Both speakers talked about being strongly discouraged in the 70s and 80s from choosing challenging, non-secretarial type degrees in college and from applying for jobs that were at the time typically reserved for men. Marilyn talked about staying in a banking job for years trying to break through the glass ceiling of “no women can be bank officers”. She eventually left to start her own business as promotion after promotion passed her by. They didn’t even hide why they wouldn’t consider her – they flatly stated it was because she was a woman. The powers that be also talked about the possibility that she might someday get pregnant as a roadblock to many roles – those were the days when women were expected to quit working as soon as they “showed” their pregnancy. While today few people would come out and say so, and many may think they’re being totally fair when evaluating people, there are countless subtle perceptions and reactions that still keep women from being completely successful.

This doesn’t mean we give up or sit around complaining – we need to stand up for ourselves. Don’t get discouraged, keep things positive, and stay focused on the goal. How other people perceive you matters – but don’t let it define you. And don’t try to do it alone. Ask for help and give help to others. Step up to help with projects – you will learn a lot, make new contacts, and show people what you can do. Even if you’re volunteering or doing something outside the scope of your core job you’re still showing people your skills and giving them a reason to remember you the next time an opportunity arises. Always be ready to help others, especially women who may be looking for a female based network. Help others feel confident and build their own circles.

When you are choosing new projects and opportunities challenge yourself. Don’t compare yourself to others and what they could do with the job, project, or role – think of what you can contribute and be creative about it. Others don’t really know more about how to do it than you do – and what you do know how to do could be exactly what is needed whether it’s typical or not. Stretch yourself and don’t focus at first on the practicalities. Figure out what needs to be done then come up with a plan that combines your needs with the needs of the job or project. Many times the schedules and specifics are much more flexible than they seem at first – ask for what you need.

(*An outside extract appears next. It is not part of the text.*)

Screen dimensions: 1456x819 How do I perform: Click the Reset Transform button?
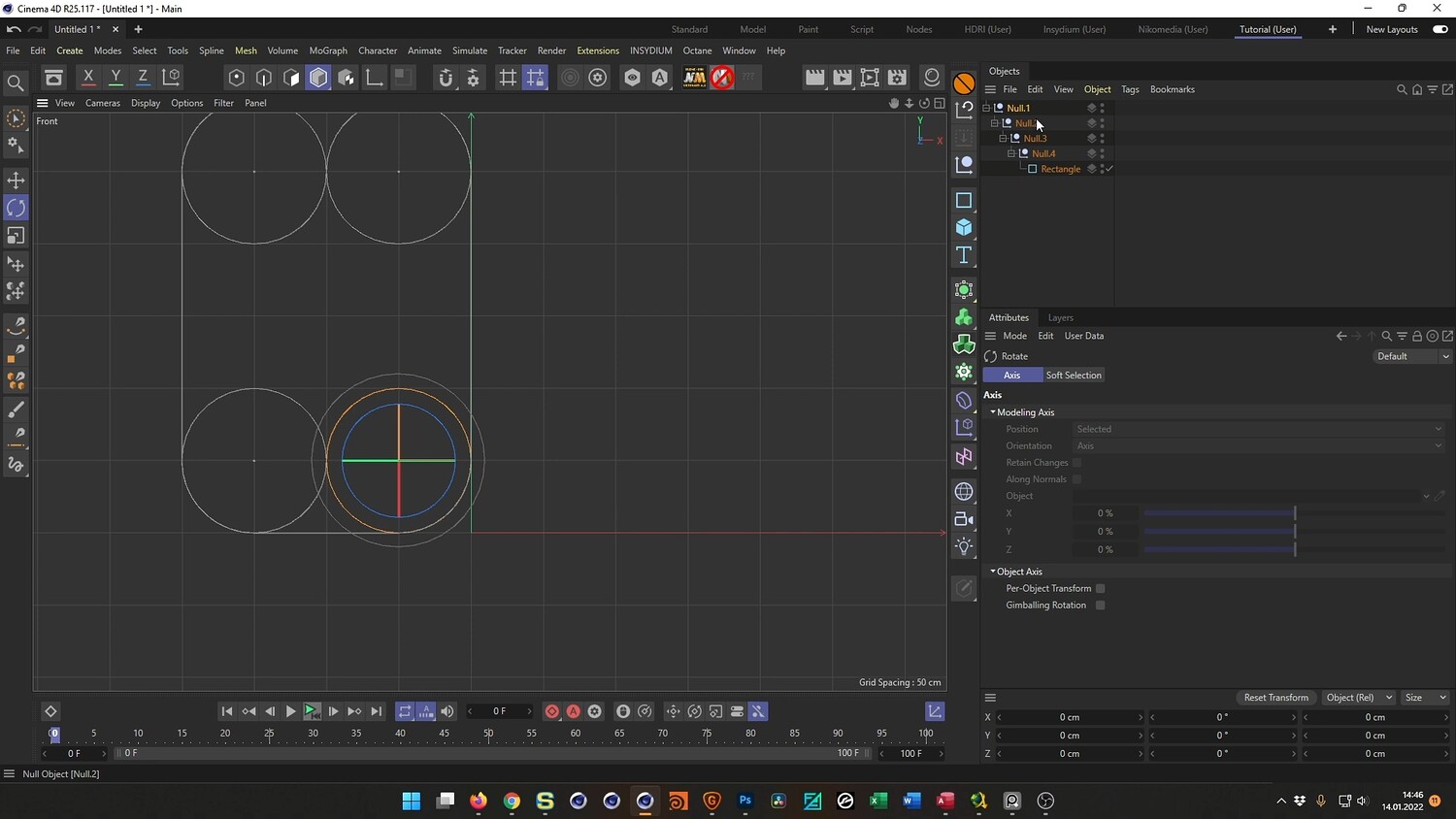click(x=1275, y=698)
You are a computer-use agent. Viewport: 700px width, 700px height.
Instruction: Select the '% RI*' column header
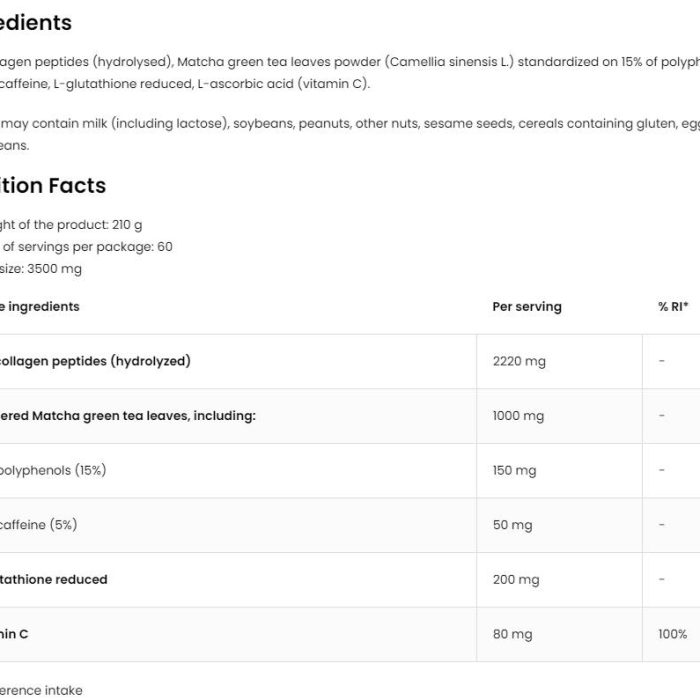click(x=673, y=307)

Sometimes the best way to solve a problem is to redefine it. Marilyn recounted how she sat on boards with a mix of men and women and there were often 1-2 people who tried to “win” and dominate discussions. However, as she joined boards that were composed of all women she saw a lot more of a focus on solving the problem and collaborating. Over the years the boards she was on became more efficient as they spent less time “playing golf” and instead focused on getting the work done sooner so they could get back to their responsibilities such as families and full time jobs. This wasn’t because of the inherent gender differences but because the women had different goals in mind and focused on them. They stated their needs, got things done, and made the job better.

When Rose ran for US Senate in Idaho in 1972 she was the first woman to do so. People were less likely to give money to a woman and she was running in the primary against the husbands of friends. She got out, made contacts, networked, but still lost the primary. But she was out there, she showed everyone that a woman could run, and she leveraged the contacts she made into appointments to multiple statewide offices. She made a difference. So what was next – what women have run for US Senate since then in Idaho? None. Women haven’t stepped up. We all have our excuses – we’re too busy, we don’t feel we have the skills, or it just seems like too much work. But really – why hasn’t any woman run again in the last 40 years?

You don’t have to start out with a national political office – but start somewhere. Do something new, extend your comfort zone, grow  your network, and get in the game – any game! Go lead Idaho!